▶ Stored dataset items
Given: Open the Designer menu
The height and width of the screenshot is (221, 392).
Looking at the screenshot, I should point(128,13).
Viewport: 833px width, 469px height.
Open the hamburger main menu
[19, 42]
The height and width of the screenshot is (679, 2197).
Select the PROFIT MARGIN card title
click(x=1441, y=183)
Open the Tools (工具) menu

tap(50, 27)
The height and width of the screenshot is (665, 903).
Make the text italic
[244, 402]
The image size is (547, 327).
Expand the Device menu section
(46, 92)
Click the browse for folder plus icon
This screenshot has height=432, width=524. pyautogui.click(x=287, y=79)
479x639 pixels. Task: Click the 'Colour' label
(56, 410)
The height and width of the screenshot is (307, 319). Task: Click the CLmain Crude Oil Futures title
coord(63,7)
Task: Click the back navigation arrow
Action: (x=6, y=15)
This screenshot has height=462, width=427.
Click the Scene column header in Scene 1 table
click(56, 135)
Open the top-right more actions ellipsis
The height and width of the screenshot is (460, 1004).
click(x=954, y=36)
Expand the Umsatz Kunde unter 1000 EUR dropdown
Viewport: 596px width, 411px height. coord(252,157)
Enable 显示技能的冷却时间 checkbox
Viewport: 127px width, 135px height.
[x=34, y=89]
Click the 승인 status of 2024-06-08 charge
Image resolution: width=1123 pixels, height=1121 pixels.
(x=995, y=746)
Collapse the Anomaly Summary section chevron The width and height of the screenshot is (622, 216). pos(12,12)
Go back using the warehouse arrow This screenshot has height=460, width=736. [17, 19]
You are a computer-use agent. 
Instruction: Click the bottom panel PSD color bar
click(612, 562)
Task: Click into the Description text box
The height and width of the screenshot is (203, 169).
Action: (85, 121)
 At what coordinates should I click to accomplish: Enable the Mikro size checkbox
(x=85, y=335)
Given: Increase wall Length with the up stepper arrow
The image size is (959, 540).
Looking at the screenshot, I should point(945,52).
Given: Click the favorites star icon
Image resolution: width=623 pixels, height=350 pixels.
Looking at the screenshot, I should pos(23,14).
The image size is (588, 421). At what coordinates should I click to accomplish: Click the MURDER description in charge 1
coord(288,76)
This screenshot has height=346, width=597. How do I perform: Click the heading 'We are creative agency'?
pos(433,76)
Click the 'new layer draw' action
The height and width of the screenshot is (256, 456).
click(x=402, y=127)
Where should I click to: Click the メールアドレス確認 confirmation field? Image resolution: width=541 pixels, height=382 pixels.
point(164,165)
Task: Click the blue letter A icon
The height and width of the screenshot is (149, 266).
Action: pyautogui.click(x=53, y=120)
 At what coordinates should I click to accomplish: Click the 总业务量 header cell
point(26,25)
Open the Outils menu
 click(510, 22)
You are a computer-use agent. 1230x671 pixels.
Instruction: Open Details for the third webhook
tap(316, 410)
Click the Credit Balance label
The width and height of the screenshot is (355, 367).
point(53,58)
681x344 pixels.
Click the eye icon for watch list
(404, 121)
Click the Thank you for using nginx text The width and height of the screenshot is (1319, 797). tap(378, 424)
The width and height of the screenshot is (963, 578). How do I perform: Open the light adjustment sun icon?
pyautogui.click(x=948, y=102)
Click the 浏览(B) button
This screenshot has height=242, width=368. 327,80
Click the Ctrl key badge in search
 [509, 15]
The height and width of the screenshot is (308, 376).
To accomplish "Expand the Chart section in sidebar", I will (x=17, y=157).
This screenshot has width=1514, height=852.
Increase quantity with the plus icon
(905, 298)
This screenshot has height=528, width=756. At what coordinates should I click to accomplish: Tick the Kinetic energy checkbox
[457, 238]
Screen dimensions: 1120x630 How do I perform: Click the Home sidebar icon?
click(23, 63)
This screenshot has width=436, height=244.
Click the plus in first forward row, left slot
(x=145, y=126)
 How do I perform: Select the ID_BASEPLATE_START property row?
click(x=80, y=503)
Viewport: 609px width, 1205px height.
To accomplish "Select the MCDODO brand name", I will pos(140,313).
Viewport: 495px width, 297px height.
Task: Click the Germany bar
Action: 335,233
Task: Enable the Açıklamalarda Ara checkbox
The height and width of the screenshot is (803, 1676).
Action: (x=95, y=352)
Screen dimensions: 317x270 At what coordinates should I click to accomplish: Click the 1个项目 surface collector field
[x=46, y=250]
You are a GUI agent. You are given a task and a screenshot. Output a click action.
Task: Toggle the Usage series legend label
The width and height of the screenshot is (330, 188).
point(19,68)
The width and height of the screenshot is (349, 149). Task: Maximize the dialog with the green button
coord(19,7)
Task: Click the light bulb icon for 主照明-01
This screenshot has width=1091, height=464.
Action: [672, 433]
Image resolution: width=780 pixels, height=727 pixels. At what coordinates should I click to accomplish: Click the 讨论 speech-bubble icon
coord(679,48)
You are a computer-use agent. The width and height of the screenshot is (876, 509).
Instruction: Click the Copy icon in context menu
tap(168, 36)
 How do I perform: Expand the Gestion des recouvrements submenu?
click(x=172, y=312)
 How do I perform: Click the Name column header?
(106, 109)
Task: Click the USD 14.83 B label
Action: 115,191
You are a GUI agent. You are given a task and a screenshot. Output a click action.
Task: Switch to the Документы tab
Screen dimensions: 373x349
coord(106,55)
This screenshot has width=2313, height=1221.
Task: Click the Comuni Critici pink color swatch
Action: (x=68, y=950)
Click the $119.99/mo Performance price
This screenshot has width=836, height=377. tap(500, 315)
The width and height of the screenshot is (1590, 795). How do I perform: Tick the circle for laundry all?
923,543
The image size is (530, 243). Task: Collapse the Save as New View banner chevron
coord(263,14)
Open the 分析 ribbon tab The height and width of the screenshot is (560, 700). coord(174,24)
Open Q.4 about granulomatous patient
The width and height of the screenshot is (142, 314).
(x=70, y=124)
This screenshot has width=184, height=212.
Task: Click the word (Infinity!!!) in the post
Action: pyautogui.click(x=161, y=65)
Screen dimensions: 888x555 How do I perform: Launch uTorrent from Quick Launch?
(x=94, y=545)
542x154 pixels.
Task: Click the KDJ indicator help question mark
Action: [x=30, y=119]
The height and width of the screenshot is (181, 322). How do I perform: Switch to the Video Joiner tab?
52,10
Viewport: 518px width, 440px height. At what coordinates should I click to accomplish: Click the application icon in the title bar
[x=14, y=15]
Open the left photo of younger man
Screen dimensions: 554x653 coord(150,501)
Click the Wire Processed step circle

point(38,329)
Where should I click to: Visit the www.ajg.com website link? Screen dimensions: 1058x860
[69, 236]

▶ YOUR GOAL
Among the entries above, identify all lines with "computer" and copy them.

▶ YOUR RESPONSE
You are a computer-use agent. 
You are a computer-use agent. 1230x671 pixels.
You are a computer-use agent. The width and height of the screenshot is (876, 509).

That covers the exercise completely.